Risks of Loss for the Service Provider
To a large extent, service providers stay in business by designing and implementing more cost-effective, focused HR strategies and procedures than their enterprise customers. Reflecting the quintessential mandate for rapid scalability in outsourcing, for greenfield outsourcing, they must be able to execute a plan that permits rapid hiring and deployment of BPO service employees, often on short notice. For “transfers” or “transitions” of employees, they must be able to accept large-scale transfers of large numbers of employees from enterprise customers in a short time.

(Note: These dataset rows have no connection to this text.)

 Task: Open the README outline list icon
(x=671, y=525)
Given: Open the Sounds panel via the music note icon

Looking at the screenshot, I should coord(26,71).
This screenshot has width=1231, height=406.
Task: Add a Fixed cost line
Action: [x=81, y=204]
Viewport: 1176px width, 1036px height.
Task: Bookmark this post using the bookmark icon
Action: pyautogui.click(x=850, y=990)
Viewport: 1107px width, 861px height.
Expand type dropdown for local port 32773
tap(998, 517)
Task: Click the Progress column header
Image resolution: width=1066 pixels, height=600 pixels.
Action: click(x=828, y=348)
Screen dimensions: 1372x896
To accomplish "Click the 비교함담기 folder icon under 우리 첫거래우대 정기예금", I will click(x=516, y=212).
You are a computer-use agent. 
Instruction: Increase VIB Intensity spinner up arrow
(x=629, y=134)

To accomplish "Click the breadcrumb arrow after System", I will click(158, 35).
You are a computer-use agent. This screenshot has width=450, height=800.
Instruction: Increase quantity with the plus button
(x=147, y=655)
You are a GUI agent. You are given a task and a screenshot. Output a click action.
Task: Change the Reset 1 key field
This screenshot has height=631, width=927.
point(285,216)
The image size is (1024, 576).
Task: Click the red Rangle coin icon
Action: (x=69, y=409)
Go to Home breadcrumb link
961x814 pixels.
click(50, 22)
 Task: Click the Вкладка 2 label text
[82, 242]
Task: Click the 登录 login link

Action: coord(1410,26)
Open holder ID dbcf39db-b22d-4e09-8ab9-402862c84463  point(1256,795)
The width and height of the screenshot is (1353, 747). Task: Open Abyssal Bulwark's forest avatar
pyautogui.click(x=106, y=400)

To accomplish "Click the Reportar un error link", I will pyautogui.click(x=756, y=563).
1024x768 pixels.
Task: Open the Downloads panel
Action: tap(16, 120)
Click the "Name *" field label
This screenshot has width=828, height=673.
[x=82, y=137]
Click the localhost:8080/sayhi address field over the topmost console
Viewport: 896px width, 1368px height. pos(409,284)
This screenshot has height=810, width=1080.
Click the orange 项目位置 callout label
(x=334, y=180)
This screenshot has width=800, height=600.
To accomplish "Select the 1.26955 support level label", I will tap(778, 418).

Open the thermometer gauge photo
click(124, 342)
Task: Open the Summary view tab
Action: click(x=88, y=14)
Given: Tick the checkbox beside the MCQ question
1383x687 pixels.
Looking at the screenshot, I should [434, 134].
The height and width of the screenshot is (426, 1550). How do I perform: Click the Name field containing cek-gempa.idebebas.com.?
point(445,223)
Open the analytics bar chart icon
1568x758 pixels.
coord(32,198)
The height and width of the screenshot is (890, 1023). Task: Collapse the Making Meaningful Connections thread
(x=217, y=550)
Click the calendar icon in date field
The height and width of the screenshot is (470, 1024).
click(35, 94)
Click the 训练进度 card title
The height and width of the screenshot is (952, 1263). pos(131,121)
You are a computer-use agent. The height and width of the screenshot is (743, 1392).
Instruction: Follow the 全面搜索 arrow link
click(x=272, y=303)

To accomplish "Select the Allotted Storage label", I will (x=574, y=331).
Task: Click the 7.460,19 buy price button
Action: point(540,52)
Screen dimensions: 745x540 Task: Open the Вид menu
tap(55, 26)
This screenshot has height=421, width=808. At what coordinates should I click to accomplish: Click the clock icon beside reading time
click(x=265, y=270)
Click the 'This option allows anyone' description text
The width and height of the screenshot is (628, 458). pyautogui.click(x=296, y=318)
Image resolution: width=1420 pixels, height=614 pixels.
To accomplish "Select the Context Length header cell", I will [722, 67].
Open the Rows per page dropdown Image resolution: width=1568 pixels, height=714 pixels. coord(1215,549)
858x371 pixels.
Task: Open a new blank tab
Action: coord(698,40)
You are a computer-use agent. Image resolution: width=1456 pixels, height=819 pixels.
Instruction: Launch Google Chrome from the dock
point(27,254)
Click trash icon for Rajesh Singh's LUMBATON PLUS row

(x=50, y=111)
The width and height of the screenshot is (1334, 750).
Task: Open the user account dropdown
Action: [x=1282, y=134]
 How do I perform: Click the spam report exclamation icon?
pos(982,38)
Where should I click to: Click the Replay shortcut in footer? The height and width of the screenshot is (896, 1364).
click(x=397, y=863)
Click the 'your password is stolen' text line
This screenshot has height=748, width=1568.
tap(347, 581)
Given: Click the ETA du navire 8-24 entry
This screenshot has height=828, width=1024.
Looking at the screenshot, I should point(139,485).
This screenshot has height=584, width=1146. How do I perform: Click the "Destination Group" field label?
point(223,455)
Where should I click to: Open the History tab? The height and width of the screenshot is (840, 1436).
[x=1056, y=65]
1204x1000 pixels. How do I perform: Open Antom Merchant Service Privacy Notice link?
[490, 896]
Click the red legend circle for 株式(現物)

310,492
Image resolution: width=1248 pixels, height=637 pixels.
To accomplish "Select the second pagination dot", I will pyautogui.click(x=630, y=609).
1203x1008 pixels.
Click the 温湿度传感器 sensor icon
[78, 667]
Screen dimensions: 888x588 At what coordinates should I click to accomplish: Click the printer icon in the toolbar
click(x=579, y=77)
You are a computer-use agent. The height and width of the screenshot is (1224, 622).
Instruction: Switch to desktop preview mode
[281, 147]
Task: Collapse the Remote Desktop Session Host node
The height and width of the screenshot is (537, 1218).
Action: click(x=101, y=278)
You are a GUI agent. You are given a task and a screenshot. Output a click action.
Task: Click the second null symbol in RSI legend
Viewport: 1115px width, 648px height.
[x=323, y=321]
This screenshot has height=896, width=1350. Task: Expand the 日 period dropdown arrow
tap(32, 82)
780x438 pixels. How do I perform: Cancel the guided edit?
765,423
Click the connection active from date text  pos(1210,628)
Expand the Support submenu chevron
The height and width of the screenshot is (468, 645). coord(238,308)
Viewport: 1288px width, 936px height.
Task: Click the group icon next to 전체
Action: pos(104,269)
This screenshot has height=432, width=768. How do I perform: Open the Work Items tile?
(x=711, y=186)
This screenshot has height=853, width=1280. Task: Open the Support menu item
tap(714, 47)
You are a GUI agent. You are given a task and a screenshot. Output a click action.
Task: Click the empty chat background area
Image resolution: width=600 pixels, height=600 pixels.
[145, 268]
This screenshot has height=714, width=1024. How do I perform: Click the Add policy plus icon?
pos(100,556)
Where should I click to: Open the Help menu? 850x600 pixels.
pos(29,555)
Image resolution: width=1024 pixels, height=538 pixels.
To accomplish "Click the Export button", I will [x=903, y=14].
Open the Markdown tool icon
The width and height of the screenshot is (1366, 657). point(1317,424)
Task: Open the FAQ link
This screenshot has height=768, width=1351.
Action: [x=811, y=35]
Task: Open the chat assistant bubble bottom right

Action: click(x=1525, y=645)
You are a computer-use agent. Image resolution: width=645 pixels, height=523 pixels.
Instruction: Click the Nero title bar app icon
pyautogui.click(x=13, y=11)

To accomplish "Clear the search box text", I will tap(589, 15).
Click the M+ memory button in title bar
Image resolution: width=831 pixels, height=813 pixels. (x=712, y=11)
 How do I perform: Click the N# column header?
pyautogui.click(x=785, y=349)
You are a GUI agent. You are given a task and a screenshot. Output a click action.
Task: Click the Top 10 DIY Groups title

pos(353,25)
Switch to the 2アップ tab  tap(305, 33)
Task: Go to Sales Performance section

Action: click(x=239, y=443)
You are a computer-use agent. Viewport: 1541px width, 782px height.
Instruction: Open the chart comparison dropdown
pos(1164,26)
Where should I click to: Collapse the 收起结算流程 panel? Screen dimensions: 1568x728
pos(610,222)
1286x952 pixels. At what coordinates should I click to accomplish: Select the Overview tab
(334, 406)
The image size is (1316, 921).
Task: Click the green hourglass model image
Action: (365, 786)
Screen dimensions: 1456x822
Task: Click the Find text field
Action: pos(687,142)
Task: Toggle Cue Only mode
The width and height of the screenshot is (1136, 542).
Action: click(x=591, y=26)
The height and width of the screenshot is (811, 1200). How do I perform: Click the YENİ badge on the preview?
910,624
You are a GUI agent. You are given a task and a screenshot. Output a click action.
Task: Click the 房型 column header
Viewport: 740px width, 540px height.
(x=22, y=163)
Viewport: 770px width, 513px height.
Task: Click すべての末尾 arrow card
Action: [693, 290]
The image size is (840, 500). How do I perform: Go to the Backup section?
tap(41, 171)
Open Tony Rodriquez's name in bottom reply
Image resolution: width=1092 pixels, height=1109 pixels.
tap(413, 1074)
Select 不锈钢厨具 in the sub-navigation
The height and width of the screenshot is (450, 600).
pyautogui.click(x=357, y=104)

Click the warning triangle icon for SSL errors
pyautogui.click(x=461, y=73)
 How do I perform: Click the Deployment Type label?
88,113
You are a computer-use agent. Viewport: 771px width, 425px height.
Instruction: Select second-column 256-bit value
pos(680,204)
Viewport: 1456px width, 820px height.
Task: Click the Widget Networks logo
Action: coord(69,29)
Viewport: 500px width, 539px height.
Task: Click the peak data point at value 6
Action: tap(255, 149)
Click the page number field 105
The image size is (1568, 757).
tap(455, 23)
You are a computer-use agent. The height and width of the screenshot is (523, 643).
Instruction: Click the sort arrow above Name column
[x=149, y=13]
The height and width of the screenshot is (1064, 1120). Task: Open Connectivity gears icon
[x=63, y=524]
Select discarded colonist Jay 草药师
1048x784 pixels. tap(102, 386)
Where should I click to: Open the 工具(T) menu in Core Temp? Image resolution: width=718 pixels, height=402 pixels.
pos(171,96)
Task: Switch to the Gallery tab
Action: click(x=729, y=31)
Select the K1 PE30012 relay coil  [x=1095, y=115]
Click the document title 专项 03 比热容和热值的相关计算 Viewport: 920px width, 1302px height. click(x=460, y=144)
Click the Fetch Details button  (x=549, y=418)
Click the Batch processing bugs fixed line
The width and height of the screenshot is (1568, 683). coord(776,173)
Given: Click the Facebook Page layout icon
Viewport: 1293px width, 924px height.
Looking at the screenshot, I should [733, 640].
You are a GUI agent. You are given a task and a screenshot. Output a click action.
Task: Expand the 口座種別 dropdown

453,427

- In this context, the service provider needs to develop and maintain its human capital in various ways. It must:
- design business processes for stability, predictability, security and simplicity;
- train and supervise personnel in the disciplines of delivering world-quality service in an outsourcing environment;
establish procedures, policies and technologies for reception and implementation of enterprise customer methodologies (if effective) or people (if effective) and to integrate its own processes (and people) into the scope of service agreed in the outsourcing contract.